Taking a few cautious steps out of the womb
Submitted by Athena on Tue, 07/07/2009 - 9:19amShort hair, boy's shorts, man's shirt, boxer briefs, binder and squashed breasts. This is how I'm going out into the world this morning. Scared shitless. The restricted breathing from the binder doesn't help much. I'm trying not to fantasize about things that aren't going to happen, but just like the rest of the pain and discomfort in my life, it's hard to accept living like this for years to come. So I'm just doing my best to not think about the future. Except for right now. I just need to get it out, here goes: god, it would be so nice to have these things disappear, to have top surgery, to be able to just wear a shirt and not feel uncomfortable, not feel uneasy in my own skin.

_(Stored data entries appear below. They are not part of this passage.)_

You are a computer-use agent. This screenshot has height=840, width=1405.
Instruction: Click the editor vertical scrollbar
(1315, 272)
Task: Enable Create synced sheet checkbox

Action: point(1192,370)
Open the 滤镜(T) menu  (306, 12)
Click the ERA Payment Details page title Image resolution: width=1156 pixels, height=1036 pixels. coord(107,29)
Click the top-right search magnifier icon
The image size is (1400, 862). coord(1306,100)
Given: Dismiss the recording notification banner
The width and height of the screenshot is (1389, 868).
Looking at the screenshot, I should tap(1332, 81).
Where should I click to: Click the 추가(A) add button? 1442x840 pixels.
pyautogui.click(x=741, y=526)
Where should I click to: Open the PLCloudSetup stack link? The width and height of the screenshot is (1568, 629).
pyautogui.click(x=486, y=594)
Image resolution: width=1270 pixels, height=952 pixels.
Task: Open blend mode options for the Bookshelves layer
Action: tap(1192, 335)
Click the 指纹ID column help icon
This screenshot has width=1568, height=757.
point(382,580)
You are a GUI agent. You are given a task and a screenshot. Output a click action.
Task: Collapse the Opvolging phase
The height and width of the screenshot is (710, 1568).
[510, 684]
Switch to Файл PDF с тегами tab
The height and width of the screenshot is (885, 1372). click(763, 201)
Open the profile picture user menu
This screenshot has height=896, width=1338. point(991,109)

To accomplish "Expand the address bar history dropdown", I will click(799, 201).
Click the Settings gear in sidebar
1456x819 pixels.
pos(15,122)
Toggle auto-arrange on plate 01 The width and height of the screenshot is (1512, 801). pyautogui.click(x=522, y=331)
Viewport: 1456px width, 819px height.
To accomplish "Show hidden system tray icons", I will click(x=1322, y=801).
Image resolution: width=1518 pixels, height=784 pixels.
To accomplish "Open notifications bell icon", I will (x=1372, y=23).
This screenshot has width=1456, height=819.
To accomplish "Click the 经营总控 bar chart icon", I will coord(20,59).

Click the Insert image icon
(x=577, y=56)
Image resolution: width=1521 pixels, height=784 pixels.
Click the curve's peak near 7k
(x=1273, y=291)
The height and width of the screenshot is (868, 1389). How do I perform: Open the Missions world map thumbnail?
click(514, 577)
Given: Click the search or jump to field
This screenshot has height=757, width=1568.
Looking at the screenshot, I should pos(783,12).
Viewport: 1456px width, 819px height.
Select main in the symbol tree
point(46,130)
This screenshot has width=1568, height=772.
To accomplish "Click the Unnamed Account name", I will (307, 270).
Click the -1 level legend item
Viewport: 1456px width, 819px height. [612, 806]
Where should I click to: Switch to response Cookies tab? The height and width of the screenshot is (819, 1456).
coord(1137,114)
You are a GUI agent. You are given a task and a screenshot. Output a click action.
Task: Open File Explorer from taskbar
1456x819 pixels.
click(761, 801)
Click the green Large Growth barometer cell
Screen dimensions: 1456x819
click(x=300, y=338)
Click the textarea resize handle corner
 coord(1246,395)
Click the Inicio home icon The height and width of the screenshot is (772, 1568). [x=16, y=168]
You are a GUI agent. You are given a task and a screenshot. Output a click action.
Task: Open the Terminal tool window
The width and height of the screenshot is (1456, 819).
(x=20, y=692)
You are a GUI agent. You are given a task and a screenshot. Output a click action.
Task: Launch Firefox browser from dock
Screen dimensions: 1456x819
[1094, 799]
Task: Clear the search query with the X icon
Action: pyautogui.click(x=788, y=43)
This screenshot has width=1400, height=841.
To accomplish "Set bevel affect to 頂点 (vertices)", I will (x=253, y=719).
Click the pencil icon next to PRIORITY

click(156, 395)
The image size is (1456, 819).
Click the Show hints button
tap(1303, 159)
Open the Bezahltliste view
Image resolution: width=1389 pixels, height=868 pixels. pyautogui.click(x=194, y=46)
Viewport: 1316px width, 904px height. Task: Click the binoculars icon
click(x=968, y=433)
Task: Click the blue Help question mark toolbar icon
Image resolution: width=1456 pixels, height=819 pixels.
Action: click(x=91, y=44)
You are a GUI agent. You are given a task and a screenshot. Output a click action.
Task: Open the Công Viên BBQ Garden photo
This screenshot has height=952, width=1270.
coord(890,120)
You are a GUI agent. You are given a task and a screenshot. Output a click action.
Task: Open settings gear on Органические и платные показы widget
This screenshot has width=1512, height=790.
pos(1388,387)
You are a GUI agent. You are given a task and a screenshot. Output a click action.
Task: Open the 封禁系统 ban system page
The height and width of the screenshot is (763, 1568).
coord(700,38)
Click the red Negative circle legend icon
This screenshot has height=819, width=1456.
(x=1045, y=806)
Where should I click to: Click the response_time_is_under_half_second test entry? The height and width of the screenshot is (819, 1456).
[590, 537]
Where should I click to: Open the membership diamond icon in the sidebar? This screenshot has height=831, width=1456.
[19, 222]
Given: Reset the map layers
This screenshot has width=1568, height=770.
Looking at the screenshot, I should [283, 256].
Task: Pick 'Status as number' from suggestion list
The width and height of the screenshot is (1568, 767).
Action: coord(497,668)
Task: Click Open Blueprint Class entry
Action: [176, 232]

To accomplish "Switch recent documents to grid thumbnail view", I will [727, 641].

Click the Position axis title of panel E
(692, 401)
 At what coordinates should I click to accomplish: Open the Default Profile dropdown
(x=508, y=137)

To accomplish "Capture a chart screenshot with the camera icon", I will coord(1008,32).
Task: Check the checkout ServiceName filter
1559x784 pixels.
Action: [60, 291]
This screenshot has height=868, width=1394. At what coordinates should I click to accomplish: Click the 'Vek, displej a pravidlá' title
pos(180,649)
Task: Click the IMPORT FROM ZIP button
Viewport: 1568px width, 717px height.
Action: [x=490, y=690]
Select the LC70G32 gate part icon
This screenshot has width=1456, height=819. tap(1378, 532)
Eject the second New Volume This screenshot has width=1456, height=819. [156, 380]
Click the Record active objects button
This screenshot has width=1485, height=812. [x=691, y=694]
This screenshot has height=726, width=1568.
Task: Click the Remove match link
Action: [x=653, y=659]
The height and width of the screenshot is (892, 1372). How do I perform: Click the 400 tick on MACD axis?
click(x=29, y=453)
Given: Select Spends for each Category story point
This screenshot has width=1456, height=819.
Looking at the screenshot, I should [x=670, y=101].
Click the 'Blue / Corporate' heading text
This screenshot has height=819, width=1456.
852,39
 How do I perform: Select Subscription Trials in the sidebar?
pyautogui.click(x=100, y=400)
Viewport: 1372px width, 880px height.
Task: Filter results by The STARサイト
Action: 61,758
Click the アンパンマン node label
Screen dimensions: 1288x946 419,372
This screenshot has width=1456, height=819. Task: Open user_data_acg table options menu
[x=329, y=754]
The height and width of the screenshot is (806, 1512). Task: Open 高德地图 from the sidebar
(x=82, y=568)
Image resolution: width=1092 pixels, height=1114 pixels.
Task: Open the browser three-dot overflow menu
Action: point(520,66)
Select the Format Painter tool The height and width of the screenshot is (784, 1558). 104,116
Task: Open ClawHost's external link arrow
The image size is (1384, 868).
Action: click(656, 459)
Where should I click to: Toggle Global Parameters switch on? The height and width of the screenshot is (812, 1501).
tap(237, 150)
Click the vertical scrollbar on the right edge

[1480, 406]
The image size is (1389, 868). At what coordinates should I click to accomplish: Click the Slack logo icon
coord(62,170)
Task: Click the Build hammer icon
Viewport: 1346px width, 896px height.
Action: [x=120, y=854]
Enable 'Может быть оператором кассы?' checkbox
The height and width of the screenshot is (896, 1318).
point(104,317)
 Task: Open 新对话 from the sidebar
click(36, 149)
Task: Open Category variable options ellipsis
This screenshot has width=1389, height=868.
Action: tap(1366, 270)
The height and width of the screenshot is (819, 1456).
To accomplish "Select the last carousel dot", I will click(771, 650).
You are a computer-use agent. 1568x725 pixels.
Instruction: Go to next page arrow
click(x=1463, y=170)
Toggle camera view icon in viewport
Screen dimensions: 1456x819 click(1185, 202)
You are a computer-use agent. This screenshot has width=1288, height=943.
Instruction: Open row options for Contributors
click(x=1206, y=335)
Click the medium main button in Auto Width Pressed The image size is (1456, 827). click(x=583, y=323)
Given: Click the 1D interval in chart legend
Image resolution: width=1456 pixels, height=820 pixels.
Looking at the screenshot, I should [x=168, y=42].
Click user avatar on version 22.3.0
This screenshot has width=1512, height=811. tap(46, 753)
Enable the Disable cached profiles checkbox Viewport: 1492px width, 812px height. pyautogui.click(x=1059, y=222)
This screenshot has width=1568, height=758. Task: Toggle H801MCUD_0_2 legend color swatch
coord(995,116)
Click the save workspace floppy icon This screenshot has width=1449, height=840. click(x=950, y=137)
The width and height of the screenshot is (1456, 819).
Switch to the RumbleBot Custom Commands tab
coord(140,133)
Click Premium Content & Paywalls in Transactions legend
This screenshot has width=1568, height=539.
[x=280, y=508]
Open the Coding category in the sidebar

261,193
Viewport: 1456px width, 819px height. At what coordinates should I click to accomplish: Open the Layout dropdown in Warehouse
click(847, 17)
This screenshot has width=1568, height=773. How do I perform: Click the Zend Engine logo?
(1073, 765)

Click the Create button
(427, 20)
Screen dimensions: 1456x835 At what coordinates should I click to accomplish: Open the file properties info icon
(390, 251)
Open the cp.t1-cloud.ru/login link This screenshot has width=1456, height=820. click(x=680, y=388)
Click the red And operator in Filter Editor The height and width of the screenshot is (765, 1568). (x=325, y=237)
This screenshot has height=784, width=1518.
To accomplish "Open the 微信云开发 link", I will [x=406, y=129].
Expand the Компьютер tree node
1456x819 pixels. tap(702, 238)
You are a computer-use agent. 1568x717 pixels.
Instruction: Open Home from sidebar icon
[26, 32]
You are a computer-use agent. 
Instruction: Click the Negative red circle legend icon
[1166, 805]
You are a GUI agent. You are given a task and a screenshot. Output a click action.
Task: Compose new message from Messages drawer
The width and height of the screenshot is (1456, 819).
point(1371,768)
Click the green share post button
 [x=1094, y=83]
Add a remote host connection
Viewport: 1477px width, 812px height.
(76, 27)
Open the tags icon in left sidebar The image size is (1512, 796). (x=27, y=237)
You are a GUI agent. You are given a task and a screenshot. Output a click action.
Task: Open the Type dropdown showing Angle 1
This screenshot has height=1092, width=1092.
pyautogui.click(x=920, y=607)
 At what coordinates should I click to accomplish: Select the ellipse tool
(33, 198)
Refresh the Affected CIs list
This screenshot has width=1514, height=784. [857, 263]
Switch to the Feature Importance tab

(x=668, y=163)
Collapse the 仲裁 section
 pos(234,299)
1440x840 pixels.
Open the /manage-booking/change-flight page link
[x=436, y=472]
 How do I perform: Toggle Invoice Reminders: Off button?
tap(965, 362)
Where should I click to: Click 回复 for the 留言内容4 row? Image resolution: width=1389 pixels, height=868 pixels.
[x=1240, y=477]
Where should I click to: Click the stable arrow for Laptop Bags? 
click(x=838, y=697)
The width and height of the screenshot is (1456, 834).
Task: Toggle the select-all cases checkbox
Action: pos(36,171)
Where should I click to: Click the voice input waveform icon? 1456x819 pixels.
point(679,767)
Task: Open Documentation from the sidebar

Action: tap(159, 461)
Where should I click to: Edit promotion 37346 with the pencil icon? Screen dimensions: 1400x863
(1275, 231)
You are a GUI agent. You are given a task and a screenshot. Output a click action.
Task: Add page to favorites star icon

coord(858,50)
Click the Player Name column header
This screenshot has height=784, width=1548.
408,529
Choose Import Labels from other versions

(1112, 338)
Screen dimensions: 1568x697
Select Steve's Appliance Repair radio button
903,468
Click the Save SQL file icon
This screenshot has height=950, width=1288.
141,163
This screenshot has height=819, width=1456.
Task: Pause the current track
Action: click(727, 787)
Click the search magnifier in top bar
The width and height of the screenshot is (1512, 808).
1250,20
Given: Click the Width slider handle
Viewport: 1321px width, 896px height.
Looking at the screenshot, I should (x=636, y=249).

I'd maybe even give up my nipples for it. I mean, the sensation. As it is, I cover them with band-aids if I think they'll be touched through my shirt and bra, and using the binder usually ends with them being pulled or tugged to move my breasts into place. And I could even go shirtless at some point! But of course I'm crazy and it would be fucking hard to convince them I'm sane and normal enough to know what I want.
Okay, enough of that. Need to catch the bus. Goodbye for now. This could be a horrible day, I'm nervous as fuck. But at the same time, it could be okay. Not hoping, not worrying, just facing it.